[oe] [PATCH 2/2] fluidsynth: add ARM NEON support for sample interpolation

Wed Jan 25 20:06:03 UTC 2017

Signed-off-by: Andreas Müller <schnitzeltony at googlemail.com>
---
 ...e_dsp_interpolate_4th_order-make-use-of-A.patch | 158 +++++++++++++++++++++
 .../fluidsynth/fluidsynth_1.1.6.bb                 |   5 +-
 2 files changed, 162 insertions(+), 1 deletion(-)
 create mode 100644 meta-multimedia/recipes-multimedia/fluidsynth/files/0001-fluid_rvoice_dsp_interpolate_4th_order-make-use-of-A.patch

diff --git a/meta-multimedia/recipes-multimedia/fluidsynth/files/0001-fluid_rvoice_dsp_interpolate_4th_order-make-use-of-A.patch b/meta-multimedia/recipes-multimedia/fluidsynth/files/0001-fluid_rvoice_dsp_interpolate_4th_order-make-use-of-A.patch
new file mode 100644
index 0000000..855f641
--- /dev/null
+++ b/meta-multimedia/recipes-multimedia/fluidsynth/files/0001-fluid_rvoice_dsp_interpolate_4th_order-make-use-of-A.patch
@@ -0,0 +1,158 @@
+From 6cf151bd571ab6288ab0bfa7bc4c854bef012183 Mon Sep 17 00:00:00 2001
+From: =?UTF-8?q?Andreas=20M=C3=BCller?= <schnitzeltony at googlemail.com>
+Date: Mon, 23 Jan 2017 19:32:06 +0100
+Subject: [PATCH] fluid_rvoice_dsp_interpolate_4th_order: make use of ARM NEON
+ intriniscs
+MIME-Version: 1.0
+Content-Type: text/plain; charset=UTF-8
+Content-Transfer-Encoding: 8bit
+
+Upstream-Status: Pending
+
+Signed-off-by: Andreas Müller <schnitzeltony at googlemail.com>
+---
+ src/rvoice/fluid_rvoice_dsp.c | 87 ++++++++++++++++++++++++++++++++++++++++++-
+ 1 file changed, 86 insertions(+), 1 deletion(-)
+
+diff --git a/src/rvoice/fluid_rvoice_dsp.c b/src/rvoice/fluid_rvoice_dsp.c
+index df7da50..ca4a807 100644
+--- a/src/rvoice/fluid_rvoice_dsp.c
++++ b/src/rvoice/fluid_rvoice_dsp.c
+@@ -22,6 +22,9 @@
+ #include "fluid_phase.h"
+ #include "fluid_rvoice.h"
+ #include "fluid_sys.h"
++#ifdef __ARM_NEON__
++#include <arm_neon.h>
++#endif
+ 
+ /* Purpose:
+  *
+@@ -279,13 +282,19 @@ fluid_rvoice_dsp_interpolate_4th_order (fluid_rvoice_dsp_t *voice)
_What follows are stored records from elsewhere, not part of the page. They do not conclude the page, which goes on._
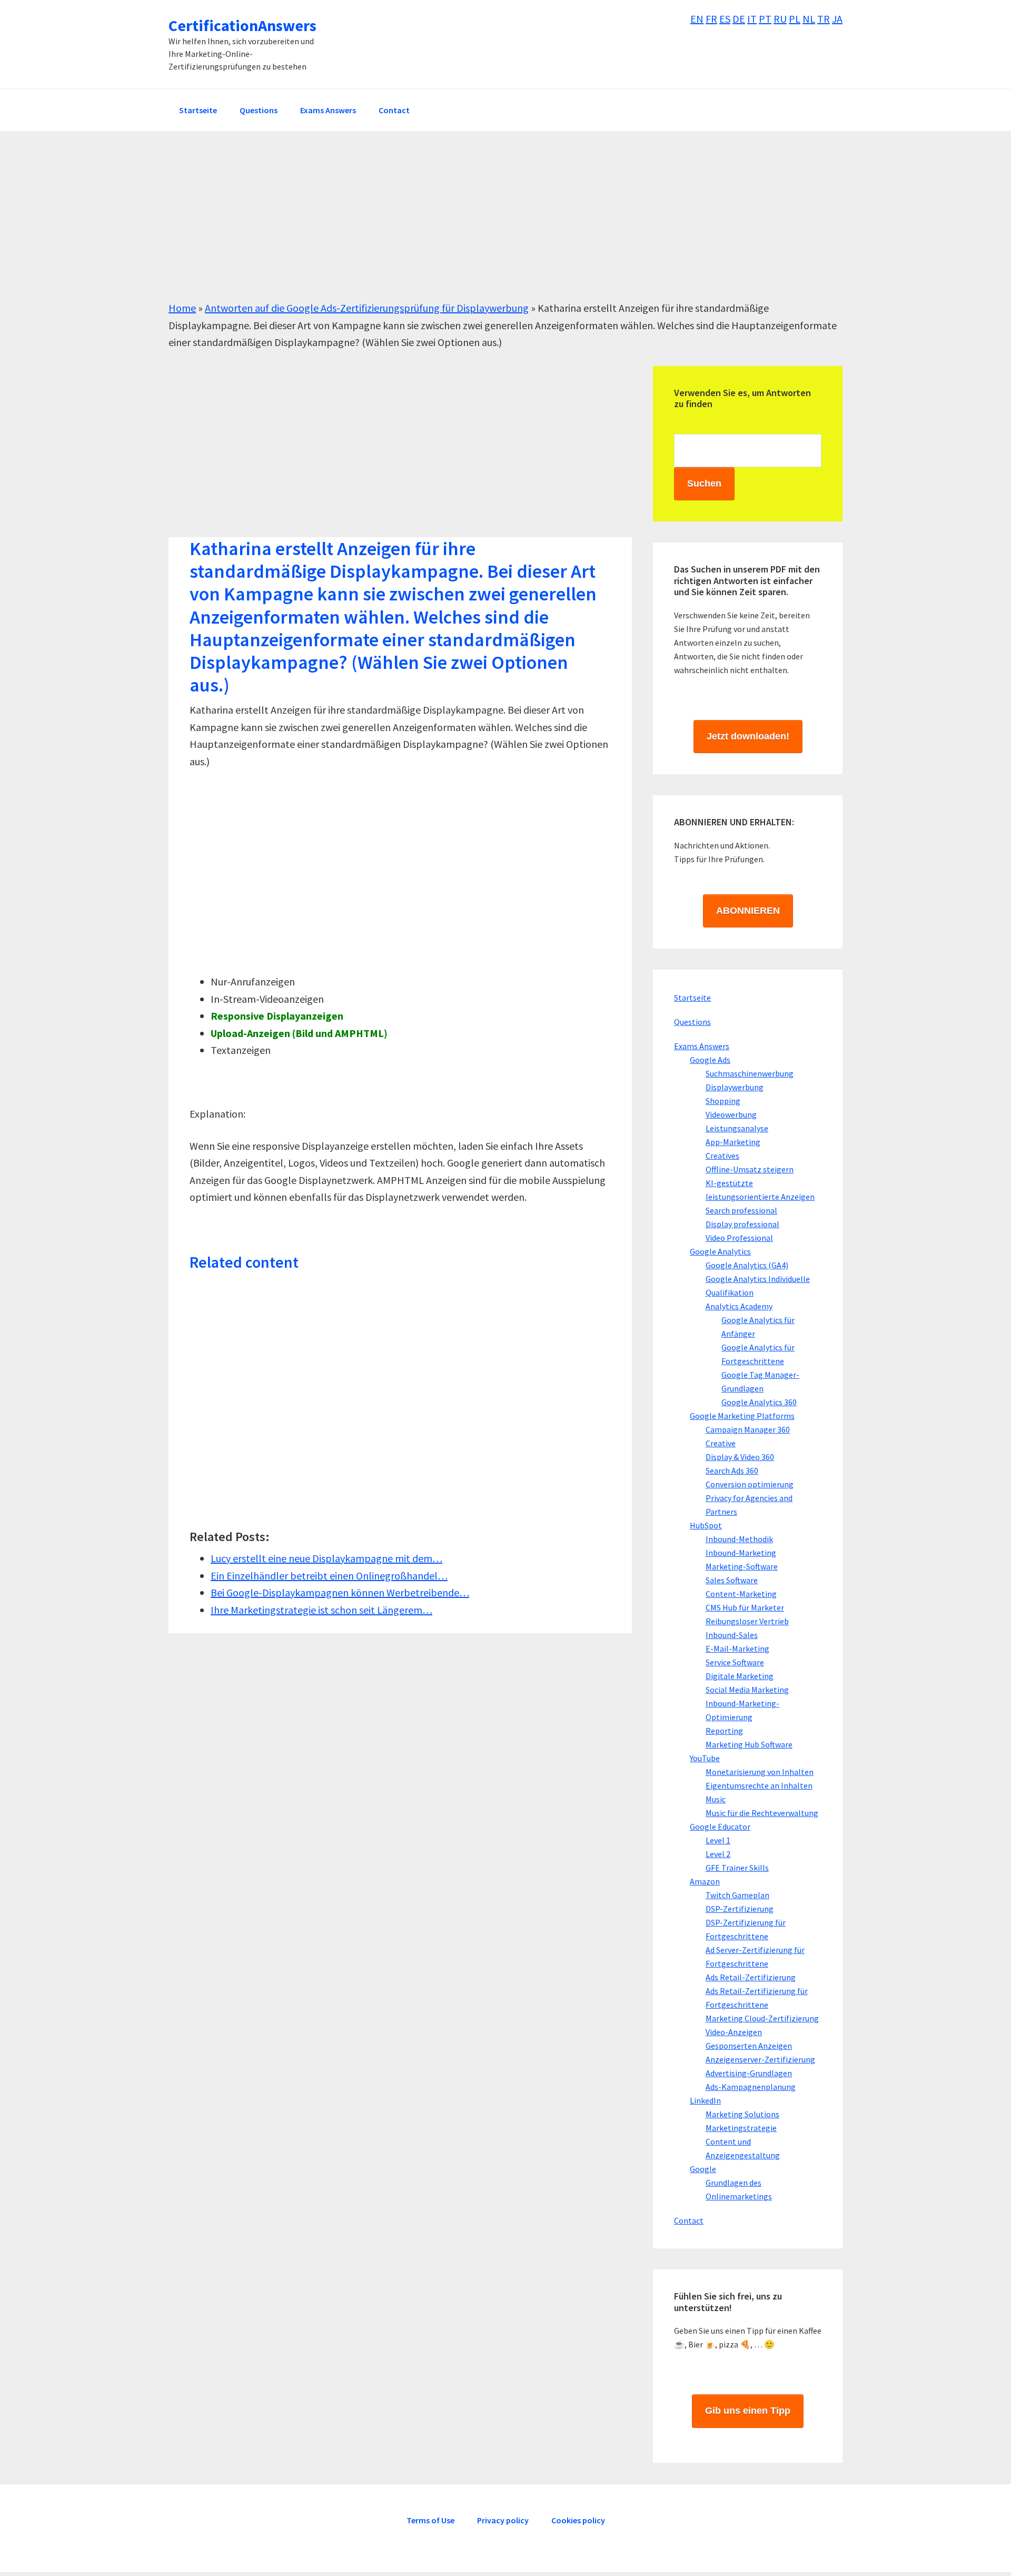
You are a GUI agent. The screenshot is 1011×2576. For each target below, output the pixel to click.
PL (794, 18)
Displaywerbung (735, 1087)
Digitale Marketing (740, 1676)
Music (716, 1799)
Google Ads (710, 1059)
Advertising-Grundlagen (749, 2073)
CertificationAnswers (242, 25)
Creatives (722, 1155)
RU (780, 18)
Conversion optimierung (750, 1484)
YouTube (705, 1758)
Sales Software (732, 1580)
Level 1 (718, 1840)
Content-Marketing (741, 1593)
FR (711, 18)
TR (823, 18)
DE (738, 18)
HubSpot (706, 1525)
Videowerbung (731, 1114)
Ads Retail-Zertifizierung (751, 1977)
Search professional (741, 1210)
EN (696, 18)
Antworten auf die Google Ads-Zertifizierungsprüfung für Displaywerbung (367, 307)
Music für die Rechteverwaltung (762, 1813)
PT (765, 18)
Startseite (692, 997)
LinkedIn (705, 2100)
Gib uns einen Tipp (747, 2410)
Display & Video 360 (740, 1457)
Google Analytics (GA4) (747, 1265)
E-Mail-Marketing (737, 1648)
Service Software (735, 1662)
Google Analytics (720, 1251)
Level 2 (718, 1854)
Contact (688, 2220)
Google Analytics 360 (759, 1402)
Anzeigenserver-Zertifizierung (760, 2059)
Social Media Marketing (747, 1689)
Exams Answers (701, 1046)
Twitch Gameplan (737, 1895)
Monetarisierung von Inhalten (760, 1771)
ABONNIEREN (748, 910)
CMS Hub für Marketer (745, 1607)
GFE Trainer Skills (737, 1867)
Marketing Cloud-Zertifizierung (762, 2018)
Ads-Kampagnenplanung (751, 2086)
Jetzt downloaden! (748, 736)
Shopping (723, 1100)
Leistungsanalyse (737, 1128)
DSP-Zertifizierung (740, 1908)
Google (703, 2169)
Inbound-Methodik (739, 1539)
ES (724, 18)
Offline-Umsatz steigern (750, 1169)
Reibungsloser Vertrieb (747, 1621)
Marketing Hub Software (749, 1744)
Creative (721, 1443)
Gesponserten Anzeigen (749, 2045)
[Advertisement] (484, 226)
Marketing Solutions (742, 2114)
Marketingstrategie (741, 2128)
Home (182, 307)
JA (837, 18)
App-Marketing (733, 1142)
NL (808, 18)
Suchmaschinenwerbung (750, 1073)
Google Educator (720, 1826)
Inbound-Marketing (741, 1552)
+   fluid_phase_t dsp_phase_incr;
+   short int *dsp_data = voice->sample->data;
+   fluid_real_t *dsp_buf = voice->dsp_buf;
++#if defined(__ARM_NEON__) && defined(WITH_FLOAT)
++  float32x4_t dsp_amp = vdupq_n_f32(voice->amp);
++  float32x4_t dsp_amp_incr = vdupq_n_f32(voice->amp_incr);
++  float32x4_t coeffs;
++#else
+   fluid_real_t dsp_amp = voice->amp;
+   fluid_real_t dsp_amp_incr = voice->amp_incr;
++  fluid_real_t *coeffs;
++#endif
+   unsigned int dsp_i = 0;
+   unsigned int dsp_phase_index;
+   unsigned int start_index, end_index;
+   short int start_point, end_point1, end_point2;
+-  fluid_real_t *coeffs;
+   int looping;
+ 
+   /* Convert playback "speed" floating point value to phase index/fract */
+@@ -327,11 +336,22 @@ fluid_rvoice_dsp_interpolate_4th_order (fluid_rvoice_dsp_t *voice)
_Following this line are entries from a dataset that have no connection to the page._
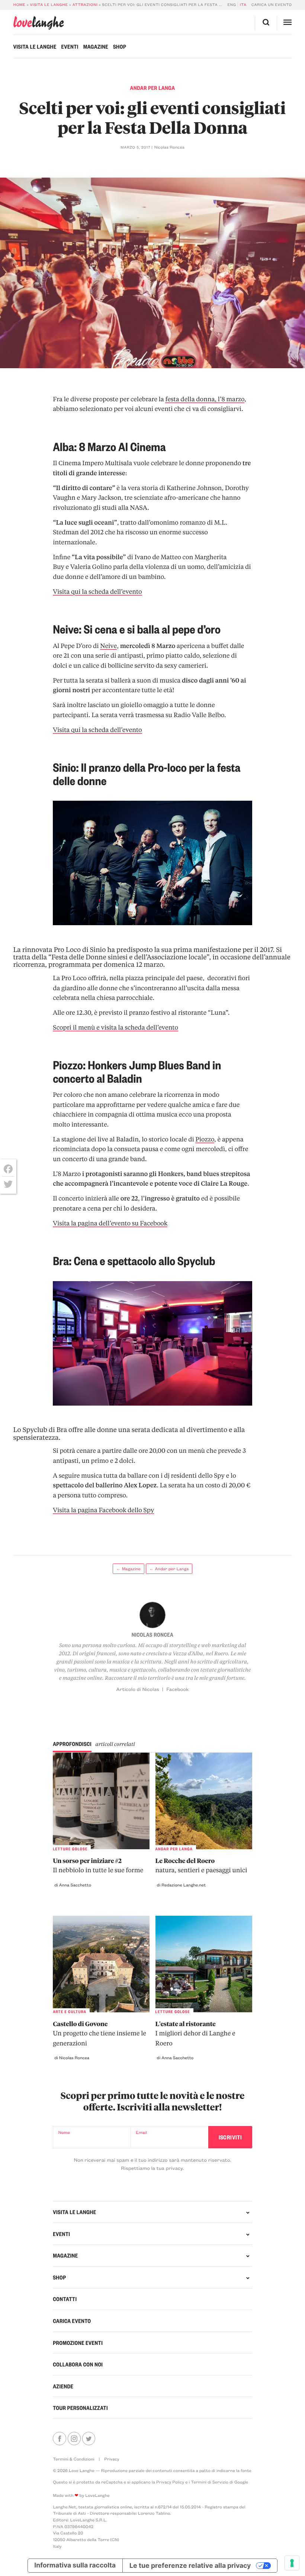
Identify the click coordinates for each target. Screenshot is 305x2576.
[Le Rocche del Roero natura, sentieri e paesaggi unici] (203, 1801)
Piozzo (204, 1139)
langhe (38, 23)
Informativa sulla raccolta (75, 2565)
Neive (108, 646)
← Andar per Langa (169, 1568)
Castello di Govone (99, 2033)
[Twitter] (8, 1184)
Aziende (63, 2386)
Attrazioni (85, 4)
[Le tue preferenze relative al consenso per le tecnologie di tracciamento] (292, 2563)
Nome (64, 2132)
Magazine (95, 46)
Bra (62, 1429)
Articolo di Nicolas (137, 1689)
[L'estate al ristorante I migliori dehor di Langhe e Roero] (203, 1964)
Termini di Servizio (209, 2482)
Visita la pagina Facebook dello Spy (103, 1510)
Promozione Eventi (78, 2342)
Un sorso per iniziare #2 (98, 1865)
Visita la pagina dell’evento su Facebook (110, 1223)
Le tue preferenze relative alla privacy (190, 2565)
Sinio (98, 949)
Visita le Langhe (49, 4)
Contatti (65, 2299)
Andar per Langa (152, 87)
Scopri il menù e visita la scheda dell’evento (115, 1027)
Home (19, 4)
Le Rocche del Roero (201, 1865)
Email (141, 2132)
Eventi (69, 46)
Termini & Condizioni (73, 2459)
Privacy (111, 2459)
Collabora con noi (78, 2364)
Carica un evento (271, 4)
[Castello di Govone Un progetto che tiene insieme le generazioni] (101, 1964)
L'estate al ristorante (195, 2033)
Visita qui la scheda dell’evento (97, 592)
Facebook (177, 1689)
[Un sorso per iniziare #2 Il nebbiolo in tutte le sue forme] (101, 1801)
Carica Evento (72, 2320)
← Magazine (128, 1568)
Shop (119, 46)
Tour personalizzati (80, 2407)
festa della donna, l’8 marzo (204, 399)
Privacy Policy (170, 2482)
+     /* interpolate first sample point (start or loop start) if needed */
+     for ( ; dsp_phase_index == start_index && dsp_i < FLUID_BUFSIZE; dsp_i++)
+     {
++#if defined(__ARM_NEON__) && defined(WITH_FLOAT)
++      coeffs = vld1q_f32(interp_coeff[fluid_phase_fract_to_tablerow (dsp_phase)]);
++      int16x4_t vdsp_data_i16 = vld1_s16(&dsp_data[dsp_phase_index-1]);
++      vdsp_data_i16 = vld1_lane_s16(&start_point, vdsp_data_i16, 0);
++      float32x4_t vdsp_data = vcvtq_f32_s32(vmovl_s16(vdsp_data_i16));
++      vdsp_data *= coeffs;
++      vdsp_data *= dsp_amp;
++      float32x2_t sum2 = vadd_f32(vget_high_f32(vdsp_data), vget_low_f32(vdsp_data));
++      dsp_buf[dsp_i] = vget_lane_f32(vpadd_f32(sum2, sum2), 0);
++#else
+       coeffs = interp_coeff[fluid_phase_fract_to_tablerow (dsp_phase)];
+       dsp_buf[dsp_i] = dsp_amp * (coeffs[0] * start_point
+ 				  + coeffs[1] * dsp_data[dsp_phase_index]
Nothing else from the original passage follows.